Edward Dalton Smith (British, 1800-1866), Plate 170
Prepared for Robert Sweet’s The Florist’s Guide
Watercolor on paper
Paper size: 7 3/4 x 9 1/2 in
Frame size: 15 3/4 x 17 1/4 in
For many years, E.D. Smith was employed at the Royal Botanic Gardens at Kew and was one of the finest botanical artists of the time. Accomplished in both floral and portrait painting, Smith specialized in miniatures, a fact that accounts for the intricate detail of these watercolors. He was taught by his father, Anker Smith (1759-1819), who was himself a noted engraver and miniaturist. Smith lived in London, exhibiting much of his work from 1816 to 1847. He exhibited at least 66 works at the Royal Academy and an additional 13 at the Suffolk Street Galleries.
Smith’s skill in small-scale work, evidenced by the exquisite detail of these superb watercolors. Flamboyant tulips appear to rise off the page, their petals unfolding and spilling into the viewer’s space. Marigolds, carnations, auriculas, and dahlias are all endowed with a distinct visual character, some with delicate veins traced along with their translucent petals, others fully opaque and vivid.

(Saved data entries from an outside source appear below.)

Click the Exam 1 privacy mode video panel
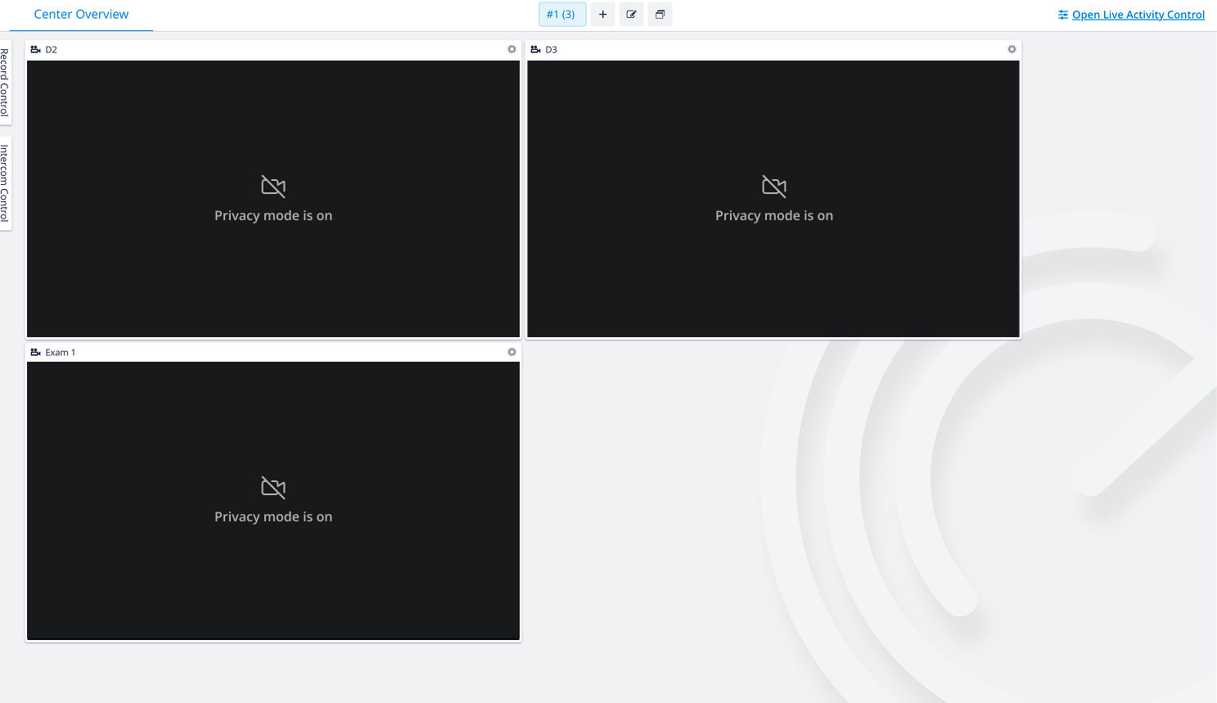 (x=273, y=501)
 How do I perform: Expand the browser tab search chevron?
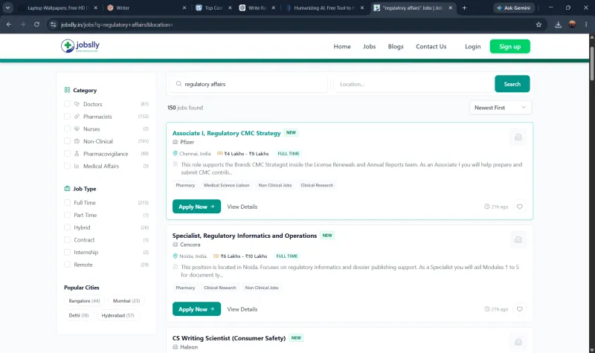[x=7, y=8]
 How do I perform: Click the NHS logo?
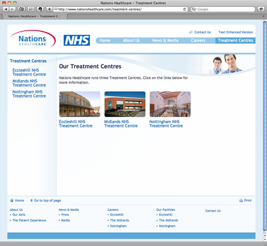(x=77, y=40)
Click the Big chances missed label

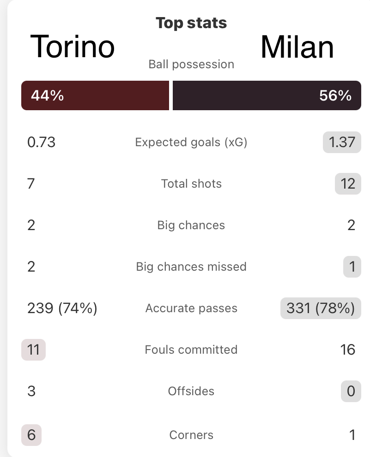[x=191, y=267]
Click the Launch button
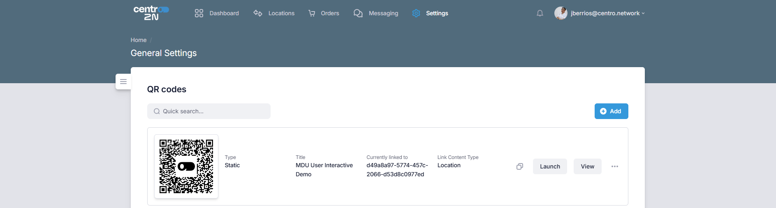The image size is (776, 208). point(549,166)
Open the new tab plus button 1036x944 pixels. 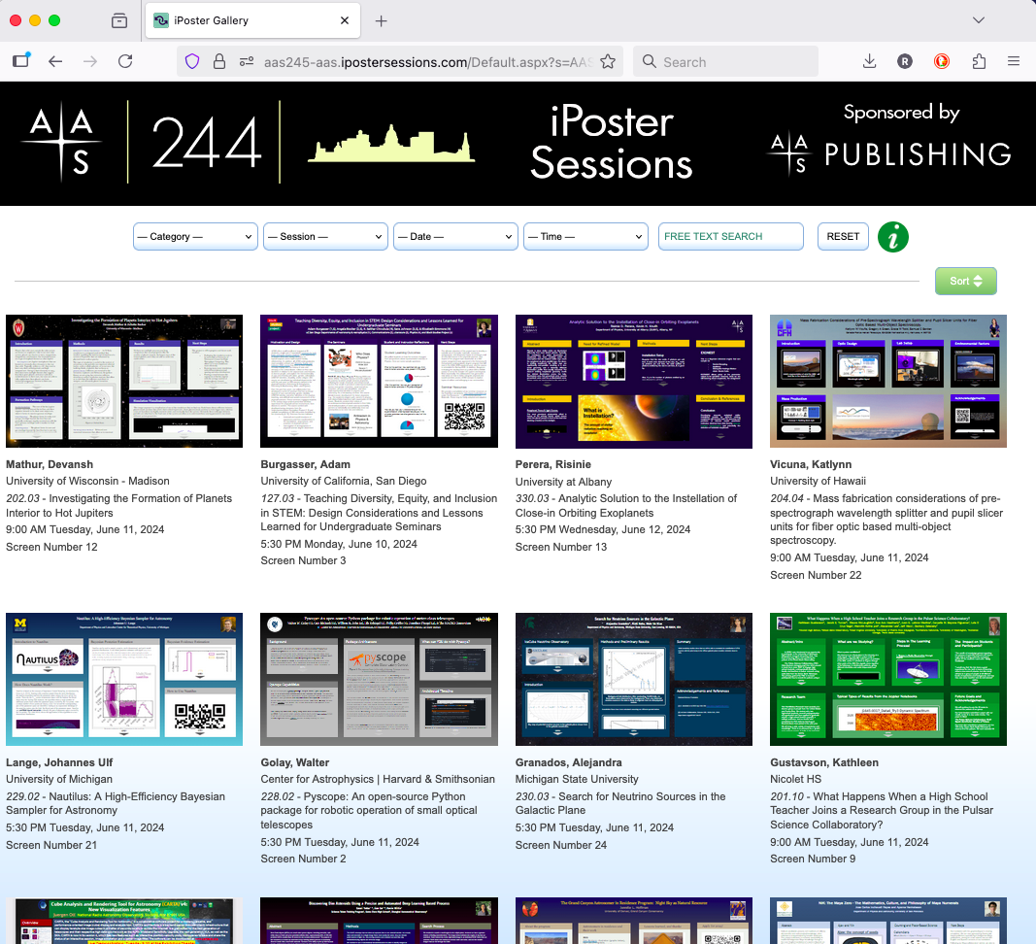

Robert Sweet, Smith’s collaborator, was an enterprising horticulturist. He was born at Cockington in Devon but soon moved to the London area, becoming a nurseryman successively at Stockwell (1810-1815), Fulham (1815-1819), and Chelsea (1819-182). As a horticulturist rather than a scientific botanist or botanical artist, he devoted himself to new species with an eye to their suitability for growing in British gardens and hot-houses; he was more interested in the cultivation than the classification of exotic plants. Nurserymen colleagues provided most of the plants that he included in his publications.
The partnership between Sweet and Smith resulted in a series of important illustrated flower books. The present watercolors represent Smith’s entire contribution to The Florist’s Guide.